(INSTRUCTIONS FOR THE TASK)
Every record below must be written out exactly. Leave out the pictures.

Source records:

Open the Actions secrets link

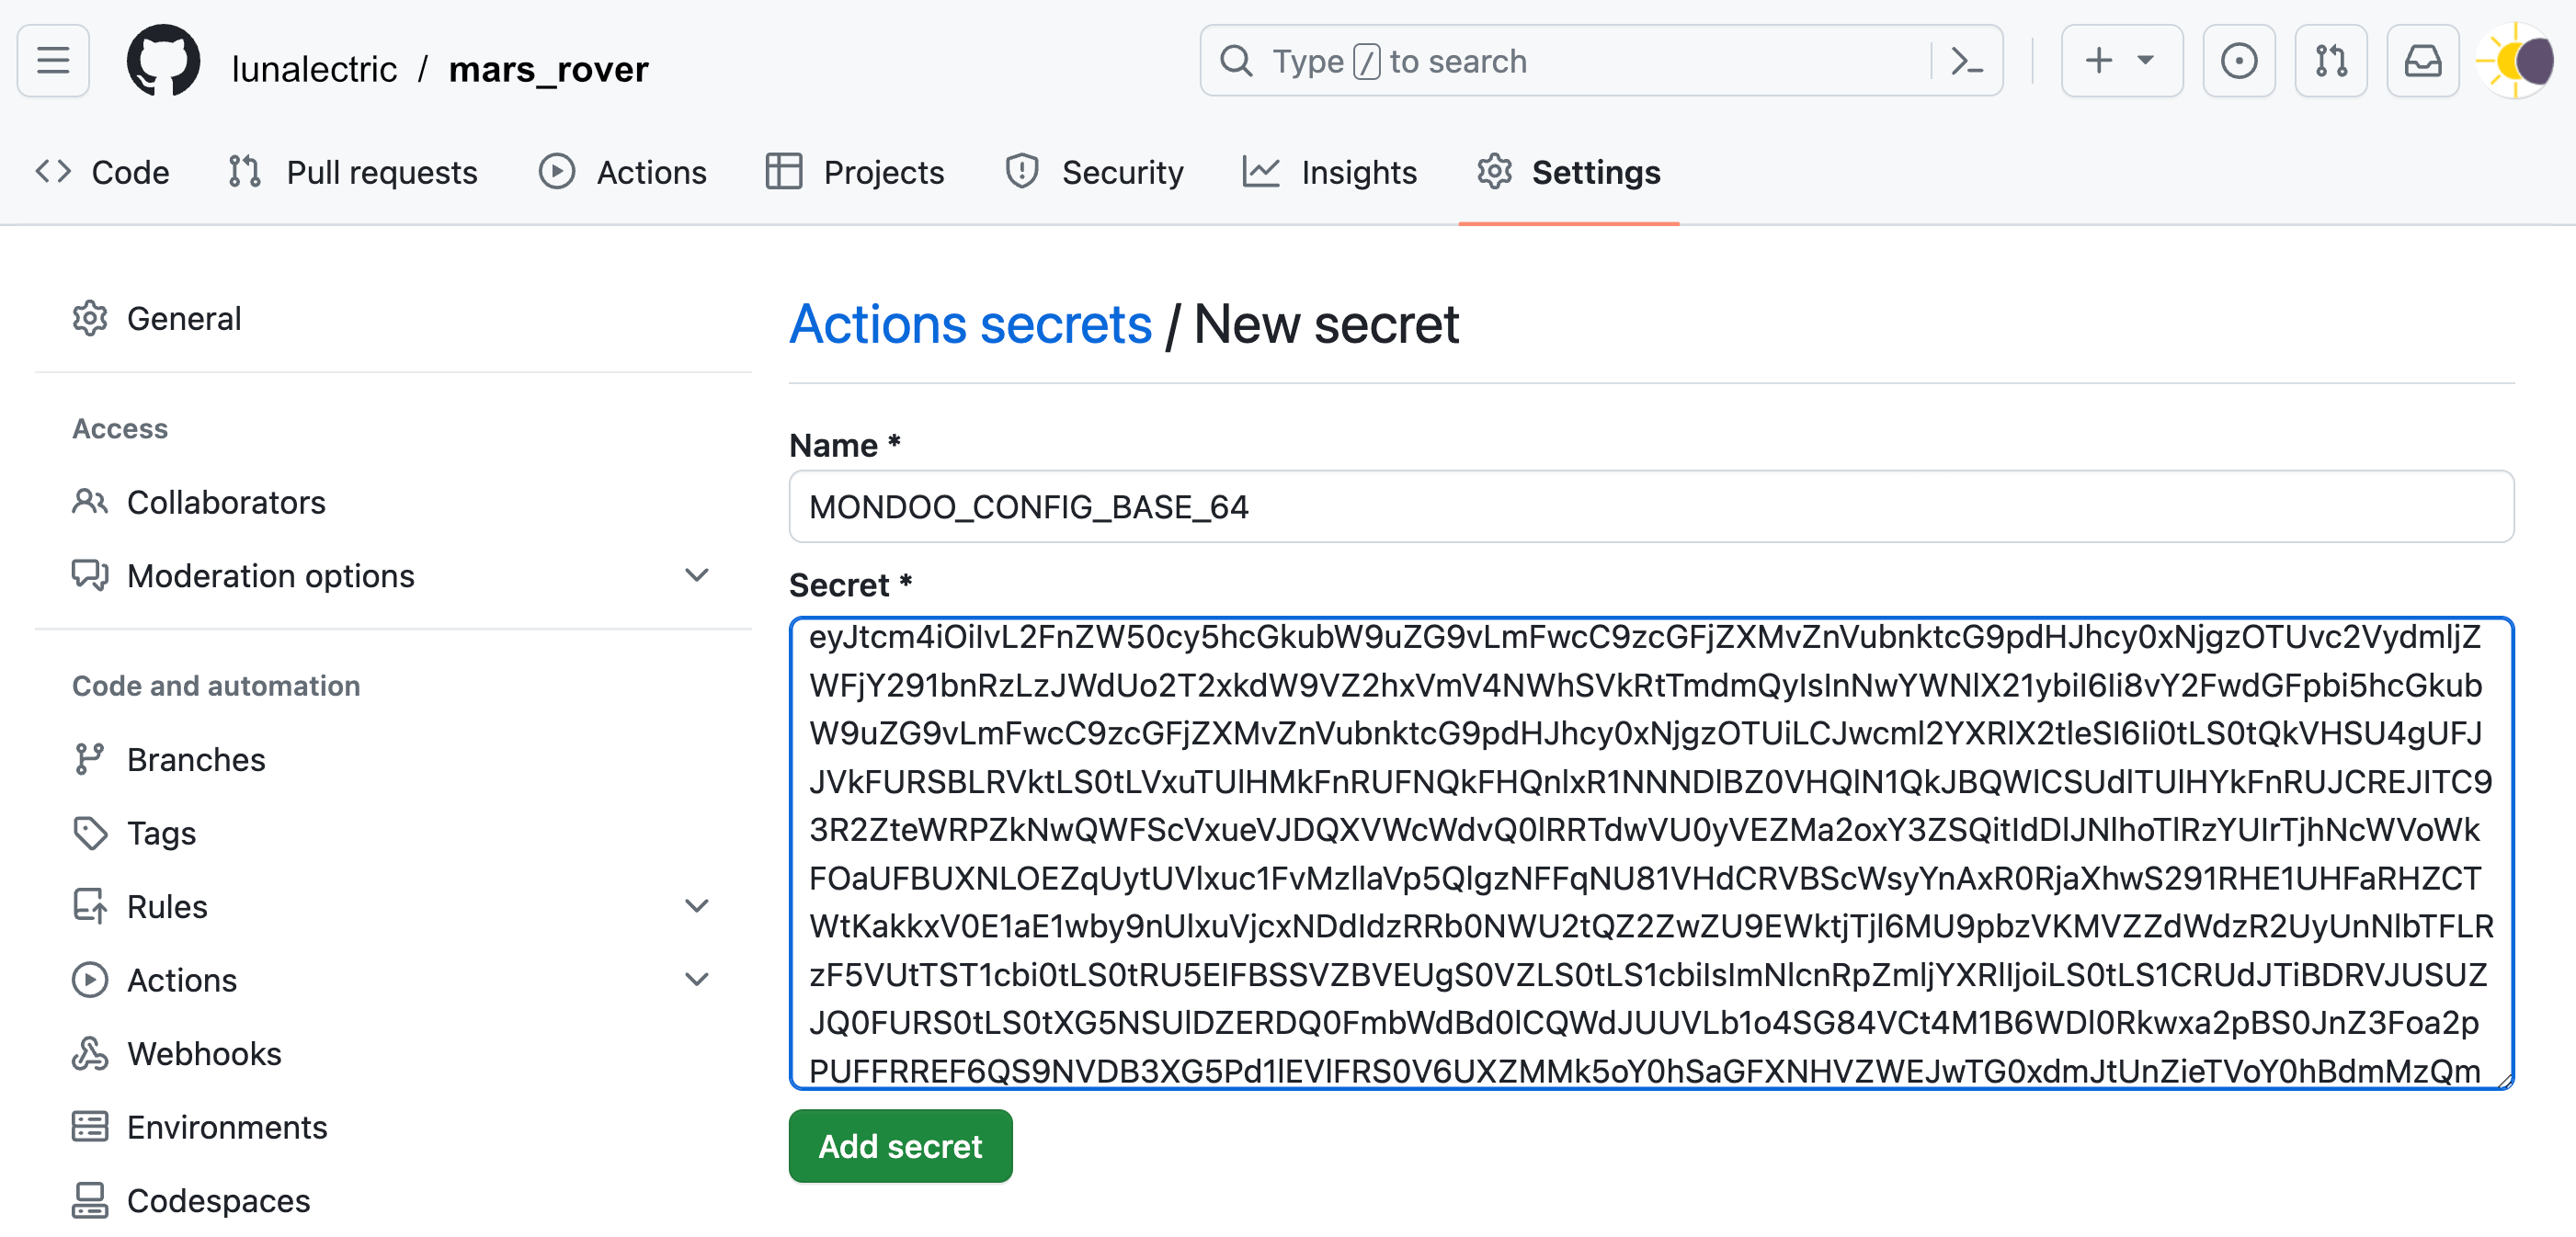click(970, 323)
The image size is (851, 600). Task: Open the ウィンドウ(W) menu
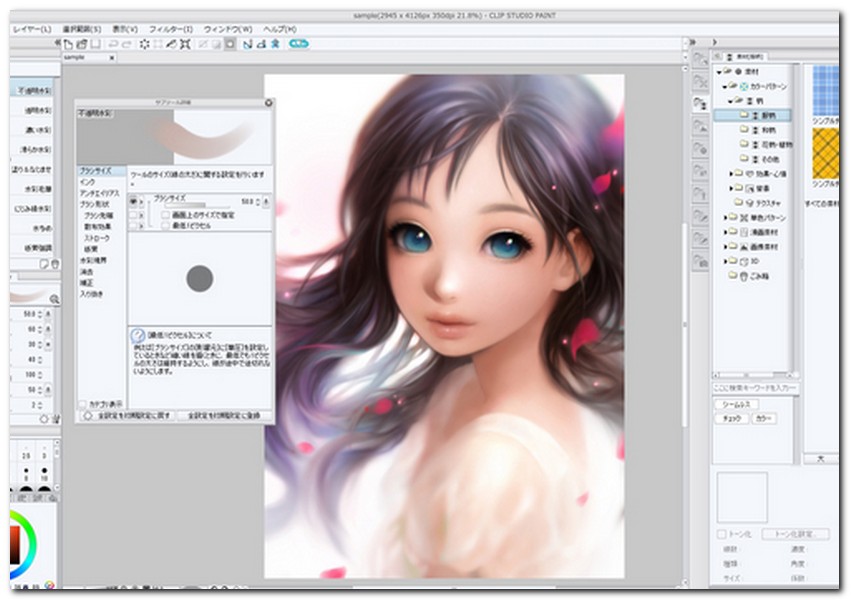[227, 29]
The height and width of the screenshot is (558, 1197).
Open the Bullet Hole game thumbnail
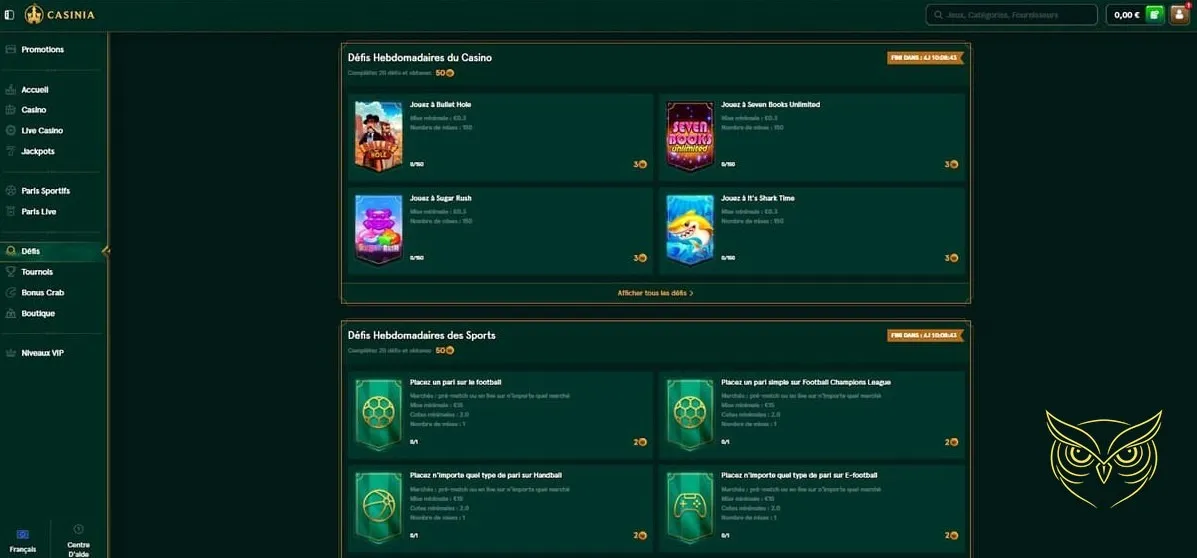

(ANSWER FOR THIS EXERCISE)
Open the Actions secrets link

click(970, 323)
The image size is (851, 600). Task: Open the ウィンドウ(W) menu
[227, 29]
The height and width of the screenshot is (558, 1197).
Open the Bullet Hole game thumbnail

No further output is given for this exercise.